[Input rows]
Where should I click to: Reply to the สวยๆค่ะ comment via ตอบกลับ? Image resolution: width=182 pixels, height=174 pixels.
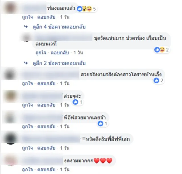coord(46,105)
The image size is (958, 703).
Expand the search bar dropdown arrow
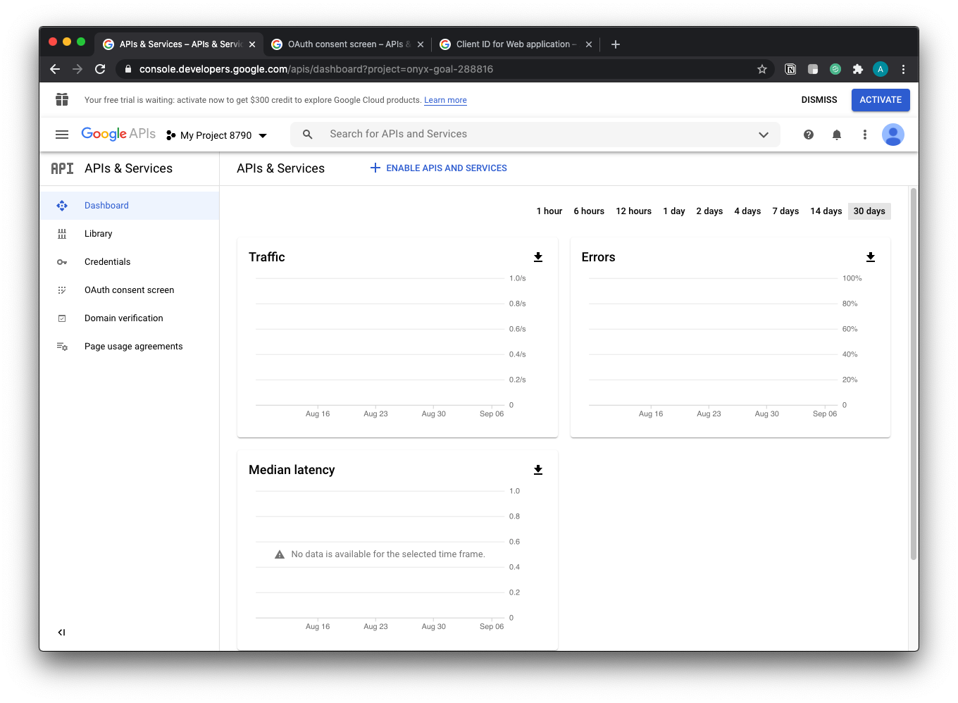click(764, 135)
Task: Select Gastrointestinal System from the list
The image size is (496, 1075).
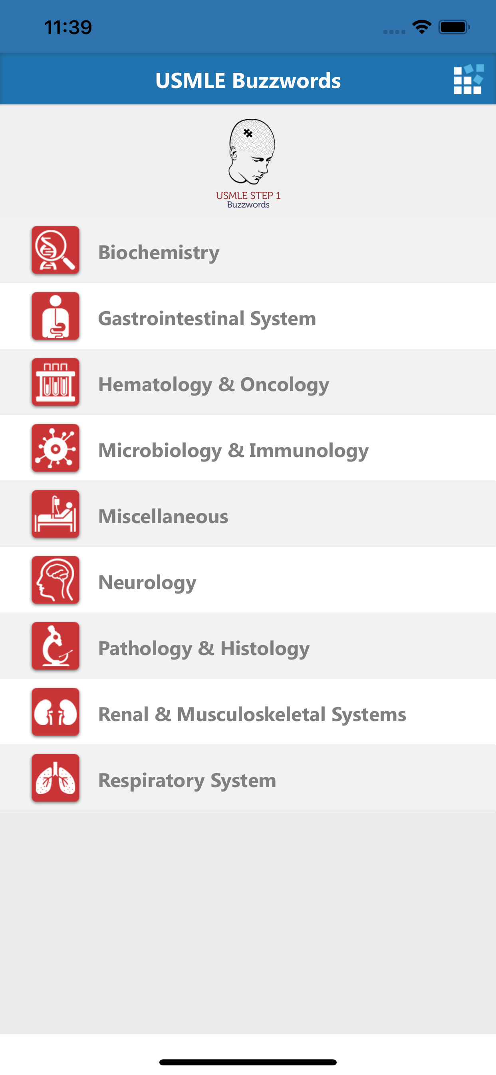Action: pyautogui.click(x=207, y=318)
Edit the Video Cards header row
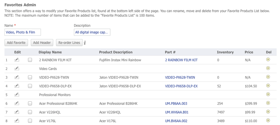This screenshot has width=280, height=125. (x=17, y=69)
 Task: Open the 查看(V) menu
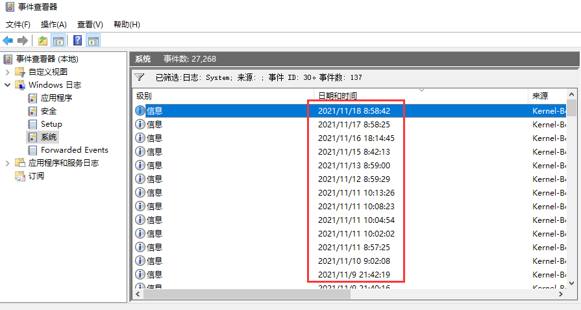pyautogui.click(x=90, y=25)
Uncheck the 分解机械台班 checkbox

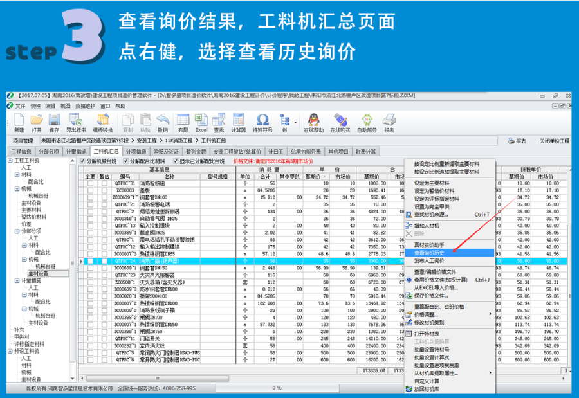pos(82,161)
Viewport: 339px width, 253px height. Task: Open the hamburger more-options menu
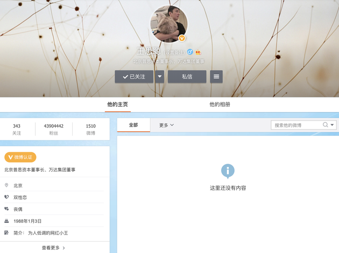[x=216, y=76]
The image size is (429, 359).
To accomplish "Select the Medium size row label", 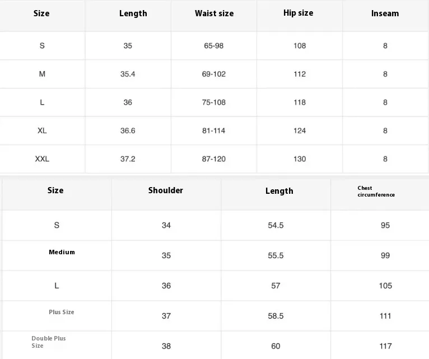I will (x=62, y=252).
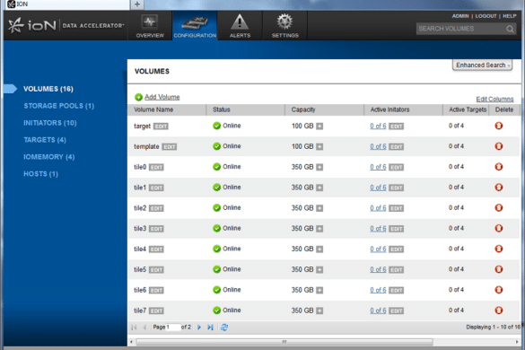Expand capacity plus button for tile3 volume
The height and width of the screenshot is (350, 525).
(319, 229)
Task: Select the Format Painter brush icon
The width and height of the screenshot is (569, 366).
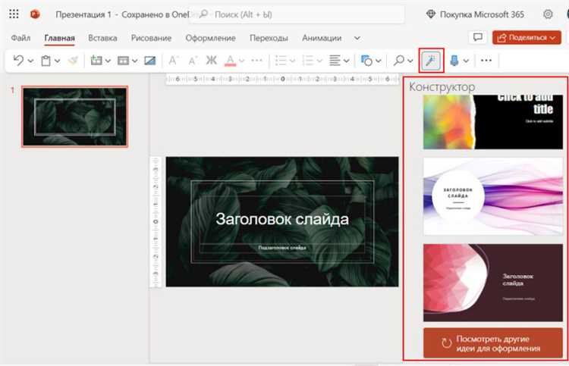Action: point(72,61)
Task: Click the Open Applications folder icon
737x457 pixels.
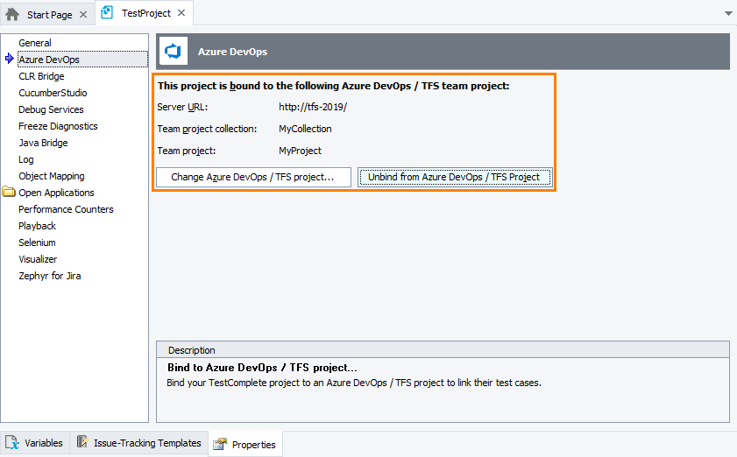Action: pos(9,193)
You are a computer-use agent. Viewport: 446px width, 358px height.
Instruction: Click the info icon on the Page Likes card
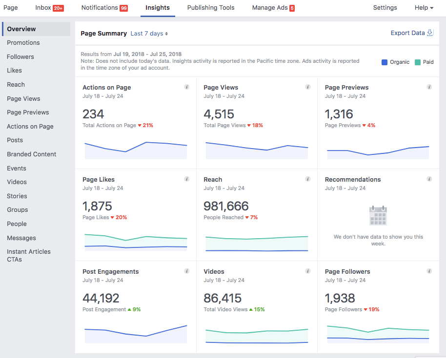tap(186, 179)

[Stated problem]
How many lines of the records contain the word "Viewport", matching case exactly? Reply with the number alone.

[Expected answer]
2